Un’emittente contro l’altra
La forte presa di posizione di Al Jazeera contro Ben Ali e successivamente contro il presidente Hosni Mubarak va interpretata in due modi. In primo luogo, i due ex rais, per propri fini politici, avevano combattuto i movimenti islamisti, mentre Al Jazeera si è ritrovata a far da sponda proprio a vari gruppi fondamentalisti. Questo suo posizionamento nasce sempre dalla rivalità con l’Arabia Saudita. Negli anni, infatti, l’emittente ha dato voce a tutti i nemici di Riyadh, in particolar modo agli islamisti, incluse le figure leader di al Qaeda come Osama bin Laden e Ayman al Zawahiri, che vorrebbero la fine della famiglia reale saudita. Inoltre, il Qatar dando spazio ai movimenti islamisti ha voluto incrementare le proprie credenziali religiose vis à vis sempre con l’Arabia Saudita e anche l’Iran, le due maggiori autorità nel mondo islamico. Inoltre è importante osservare che i media arabi sono dominati da giornalisti egiziani, palestinesi e libanesi (nella stampa scritta anche sudanesi), nei cui servizi non è difficile vedere messa in risalto la linea editoriale appena definita.
Al Arabiya nel caso della Tunisia e dell’Egitto, paesi alleati dell’Arabia Saudita, si è mantenuta defilata, ma quando sono iniziate le rivolte contro il dittatore libico Muammar Gheddafi si è unita ad Al Jazeera nell’appoggio ai manifestanti. Riyadh ha infatti vari conti aperti con Gheddafi che aveva pianificato l’uccisione del sovrano saudita Abdullah din Abdelaziz, perché in un summit si era sentito da lui offeso. Il Qatar non ha avuto diatribe personali con la Libia, ma l’emittente cavalca adesso un sentimento generale nel mondo arabo contro Gheddafi, che vorrebbe vederlo cadere.

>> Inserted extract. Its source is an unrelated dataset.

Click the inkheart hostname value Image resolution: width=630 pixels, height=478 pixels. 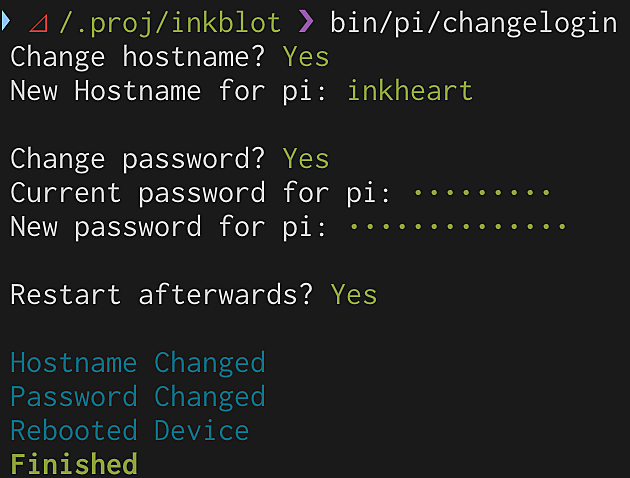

Il rais libico, infatti, non ha amici in Medio Oriente, dato che aveva persino cercato di uccidere il deceduto sovrano Hassan II del Marocco ed espulso lavoratori immigrati di paesi con i quali aveva accordi politici, tra questi palestinesi, tunisini e sudanesi, confiscando i loro beni e gettandoli come oggetti in pieno deserto alla frontiera con l’Egitto. La posizione contro Gheddafi è forse l’unica che accomuna le linee editoriali delle due emittenti. Ma forse ne hanno anche un’altra che li unisce ancora di più: quella di non criticare e soprattutto di non accennare a possibili rivolte nei governi che rappresentano, rispettivamente il Qatar e l’Arabia Saudita.